The United States is Israel’s most important ally. That is not in dispute. The military cooperation, intelligence partnership, shared values and shared enemies form one of the most successful strategic relationships in modern history.
But friendship-even profound friendship-does not suspend the laws of sovereignty. It does not change the meaning of borders. And it does not eliminate the core principle every nation must protect: only one flag should command authority on a nation’s soil.
I’ve written about the dangers of permanently stationing U.S. military forces on Israeli territory, even for the most benevolent purposes. The argument was not emotional; it was constitutional. When foreign troops operate from your soil, the ultimate decision-making authority shifts from Jerusalem to the foreign capital whose soldiers are deployed. That reality applies whether the forces wear desert camouflage or blue UN helmets. The uniform doesn’t change the principle.
Now, with Washington pushing a new international “Gaza stabilization plan,” including the possibility of a large U.S. base near Gaza and a multinational force entering the Strip to supervise implementation, the issue is no longer theoretical. This is precisely the scenario that demands clarity before momentum becomes policy.
It must be stated upfront: Hamas cannot remain part of Gaza’s future, and any plan that begins with that non-negotiable principle has at least one anchor in reality. Israel neither asked for nor initiated the war; it was forced into it by atrocities that continue to shock the conscience. No Israeli wants an endless, open-ended occupation of Gaza, nor the daily responsibility for close to two million civilians whose leadership embedded terror into every layer of life.
There is also logic in insisting upon demilitarization, international oversight of reconstruction funds, and a phased approach rather than immediately negotiating final-status illusions that have failed for 30 years. These are not naïve ideas; they are the bare minimum lessons October 7 carved into Jewish history.
Supporters of the plan argue that U.S. leadership reassures Israel. But reassurance is not the same as replacing Israeli primacy. The most dangerous sentence in Middle East diplomacy is: “Don’t worry, we’ll handle it.”
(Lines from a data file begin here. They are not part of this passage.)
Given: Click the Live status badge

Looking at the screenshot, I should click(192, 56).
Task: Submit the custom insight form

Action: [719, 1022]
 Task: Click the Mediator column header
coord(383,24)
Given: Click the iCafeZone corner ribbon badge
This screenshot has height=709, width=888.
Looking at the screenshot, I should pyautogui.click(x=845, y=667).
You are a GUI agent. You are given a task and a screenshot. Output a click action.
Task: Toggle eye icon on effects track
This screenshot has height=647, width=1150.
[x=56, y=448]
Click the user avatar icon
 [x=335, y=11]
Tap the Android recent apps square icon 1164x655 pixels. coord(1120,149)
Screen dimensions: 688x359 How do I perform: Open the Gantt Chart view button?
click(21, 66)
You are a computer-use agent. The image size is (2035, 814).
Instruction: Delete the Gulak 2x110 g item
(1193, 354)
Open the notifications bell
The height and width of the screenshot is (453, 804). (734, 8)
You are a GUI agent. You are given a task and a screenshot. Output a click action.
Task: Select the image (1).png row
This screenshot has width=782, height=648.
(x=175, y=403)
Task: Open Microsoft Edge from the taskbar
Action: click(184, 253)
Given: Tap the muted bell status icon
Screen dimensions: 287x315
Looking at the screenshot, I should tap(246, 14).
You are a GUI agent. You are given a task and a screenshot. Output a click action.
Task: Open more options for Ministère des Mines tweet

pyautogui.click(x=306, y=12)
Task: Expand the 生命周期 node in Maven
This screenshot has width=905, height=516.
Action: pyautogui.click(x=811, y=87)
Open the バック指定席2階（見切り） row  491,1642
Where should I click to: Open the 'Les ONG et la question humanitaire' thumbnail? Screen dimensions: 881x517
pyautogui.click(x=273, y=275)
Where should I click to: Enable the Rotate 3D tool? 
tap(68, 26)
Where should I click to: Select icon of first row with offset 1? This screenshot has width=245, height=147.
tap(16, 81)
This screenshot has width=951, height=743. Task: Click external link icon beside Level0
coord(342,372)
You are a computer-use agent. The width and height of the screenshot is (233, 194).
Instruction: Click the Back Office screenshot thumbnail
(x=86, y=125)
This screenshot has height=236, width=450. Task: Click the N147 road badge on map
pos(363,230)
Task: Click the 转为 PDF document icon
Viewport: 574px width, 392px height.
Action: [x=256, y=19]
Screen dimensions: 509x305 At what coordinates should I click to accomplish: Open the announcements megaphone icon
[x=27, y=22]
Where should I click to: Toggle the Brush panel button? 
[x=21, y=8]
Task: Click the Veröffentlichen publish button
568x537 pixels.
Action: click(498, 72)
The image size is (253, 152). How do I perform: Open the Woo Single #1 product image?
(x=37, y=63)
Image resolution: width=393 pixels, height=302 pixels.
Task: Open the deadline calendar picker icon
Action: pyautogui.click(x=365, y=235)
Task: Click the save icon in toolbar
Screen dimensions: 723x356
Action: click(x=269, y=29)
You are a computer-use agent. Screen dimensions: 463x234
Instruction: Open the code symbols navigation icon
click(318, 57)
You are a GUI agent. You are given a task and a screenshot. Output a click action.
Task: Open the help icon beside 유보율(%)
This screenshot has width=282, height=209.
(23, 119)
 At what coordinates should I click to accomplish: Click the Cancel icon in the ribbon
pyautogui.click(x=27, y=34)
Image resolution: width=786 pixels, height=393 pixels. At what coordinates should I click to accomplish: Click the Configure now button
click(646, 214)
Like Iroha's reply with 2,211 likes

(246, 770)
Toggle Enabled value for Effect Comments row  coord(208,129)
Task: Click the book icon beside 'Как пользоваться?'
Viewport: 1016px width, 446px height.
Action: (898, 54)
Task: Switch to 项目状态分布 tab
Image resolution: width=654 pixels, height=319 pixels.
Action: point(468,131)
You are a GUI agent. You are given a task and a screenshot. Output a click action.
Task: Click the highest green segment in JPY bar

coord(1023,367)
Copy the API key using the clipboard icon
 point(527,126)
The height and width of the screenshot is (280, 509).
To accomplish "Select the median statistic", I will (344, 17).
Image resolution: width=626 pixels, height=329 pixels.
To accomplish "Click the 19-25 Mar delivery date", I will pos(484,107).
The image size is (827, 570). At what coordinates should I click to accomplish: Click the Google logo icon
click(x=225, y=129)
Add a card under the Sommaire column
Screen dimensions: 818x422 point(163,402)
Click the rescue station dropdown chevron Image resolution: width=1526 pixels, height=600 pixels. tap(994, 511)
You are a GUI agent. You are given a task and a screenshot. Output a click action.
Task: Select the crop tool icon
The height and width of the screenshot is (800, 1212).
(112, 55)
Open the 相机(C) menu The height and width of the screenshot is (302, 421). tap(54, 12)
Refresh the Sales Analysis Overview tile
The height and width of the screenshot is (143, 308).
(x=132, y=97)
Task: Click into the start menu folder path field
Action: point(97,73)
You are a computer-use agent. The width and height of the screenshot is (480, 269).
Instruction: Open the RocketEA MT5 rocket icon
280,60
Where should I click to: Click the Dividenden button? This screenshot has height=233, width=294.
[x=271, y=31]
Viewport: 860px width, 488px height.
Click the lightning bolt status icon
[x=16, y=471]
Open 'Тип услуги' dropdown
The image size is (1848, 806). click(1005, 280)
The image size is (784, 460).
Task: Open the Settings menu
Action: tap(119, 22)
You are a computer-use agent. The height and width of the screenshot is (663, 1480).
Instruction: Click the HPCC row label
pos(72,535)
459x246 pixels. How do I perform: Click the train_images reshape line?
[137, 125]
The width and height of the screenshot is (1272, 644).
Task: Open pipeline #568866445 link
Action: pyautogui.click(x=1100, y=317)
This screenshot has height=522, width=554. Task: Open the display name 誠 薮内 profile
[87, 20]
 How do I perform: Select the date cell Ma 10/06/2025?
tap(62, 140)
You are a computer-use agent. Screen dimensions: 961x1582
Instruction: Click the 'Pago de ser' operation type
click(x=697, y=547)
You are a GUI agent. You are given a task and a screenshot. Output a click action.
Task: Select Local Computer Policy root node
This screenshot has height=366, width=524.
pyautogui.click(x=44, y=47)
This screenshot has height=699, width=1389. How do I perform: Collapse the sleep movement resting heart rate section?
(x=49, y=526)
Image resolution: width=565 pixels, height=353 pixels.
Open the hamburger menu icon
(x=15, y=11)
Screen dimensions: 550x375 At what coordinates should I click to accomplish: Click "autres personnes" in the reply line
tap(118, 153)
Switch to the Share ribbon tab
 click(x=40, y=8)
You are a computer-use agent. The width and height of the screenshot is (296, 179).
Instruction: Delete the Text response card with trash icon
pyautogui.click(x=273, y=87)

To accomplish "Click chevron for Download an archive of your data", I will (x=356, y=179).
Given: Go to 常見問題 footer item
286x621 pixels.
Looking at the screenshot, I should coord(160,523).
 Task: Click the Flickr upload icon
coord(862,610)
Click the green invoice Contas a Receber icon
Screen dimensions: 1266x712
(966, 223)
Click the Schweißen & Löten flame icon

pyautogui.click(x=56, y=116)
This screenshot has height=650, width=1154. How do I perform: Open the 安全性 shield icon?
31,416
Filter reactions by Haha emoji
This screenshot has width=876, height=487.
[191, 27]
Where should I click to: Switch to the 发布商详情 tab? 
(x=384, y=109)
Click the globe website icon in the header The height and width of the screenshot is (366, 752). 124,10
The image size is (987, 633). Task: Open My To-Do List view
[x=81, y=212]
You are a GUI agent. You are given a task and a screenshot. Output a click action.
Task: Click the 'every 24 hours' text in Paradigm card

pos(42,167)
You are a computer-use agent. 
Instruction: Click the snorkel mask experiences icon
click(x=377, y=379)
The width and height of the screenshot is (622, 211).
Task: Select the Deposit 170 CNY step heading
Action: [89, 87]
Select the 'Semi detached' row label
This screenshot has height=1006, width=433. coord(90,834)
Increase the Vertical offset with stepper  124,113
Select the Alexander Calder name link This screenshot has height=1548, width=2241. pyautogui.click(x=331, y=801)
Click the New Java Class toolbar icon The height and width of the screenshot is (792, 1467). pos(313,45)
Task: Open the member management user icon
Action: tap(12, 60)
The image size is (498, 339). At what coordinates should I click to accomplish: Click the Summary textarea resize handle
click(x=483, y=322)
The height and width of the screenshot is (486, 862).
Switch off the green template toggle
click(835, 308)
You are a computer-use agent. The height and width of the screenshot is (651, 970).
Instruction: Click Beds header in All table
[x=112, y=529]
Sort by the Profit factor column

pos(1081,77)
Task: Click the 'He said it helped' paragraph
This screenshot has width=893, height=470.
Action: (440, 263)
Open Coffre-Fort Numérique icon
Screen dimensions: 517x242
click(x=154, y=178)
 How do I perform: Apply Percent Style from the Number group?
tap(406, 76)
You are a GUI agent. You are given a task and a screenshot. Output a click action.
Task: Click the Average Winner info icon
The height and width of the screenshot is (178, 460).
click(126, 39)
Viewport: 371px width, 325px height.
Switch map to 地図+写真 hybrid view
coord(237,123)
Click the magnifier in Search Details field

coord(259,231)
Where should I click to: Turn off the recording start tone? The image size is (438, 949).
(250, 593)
Foreign forces, regardless of their goodwill, are accountable to their own elected officials, media pressures, legal constraints, and casualty aversion. Israeli soldiers are accountable to one thing alone: protecting Israeli lives. When the orders come from two different capitals, there is no guarantee they will align-especially under fire.
International forces have a long résumé of paralysis: UNIFIL in Lebanon, UNDOF on the Golan Heights, and a parade of European monitoring missions that turned into optical illusions of security. Paper confidence is not battlefield resilience.
Building a permanent American-staffed base near Gaza creates a second strategic problem: decision-making gravity moves away from Israel. When the war room is not exclusively Israeli, neither are the red lines. If Iran or its proxies test the post-war arrangement-and they will-whose rules of engagement determine the response? Whose political calendar matters more? The Knesset’s or Congress’s?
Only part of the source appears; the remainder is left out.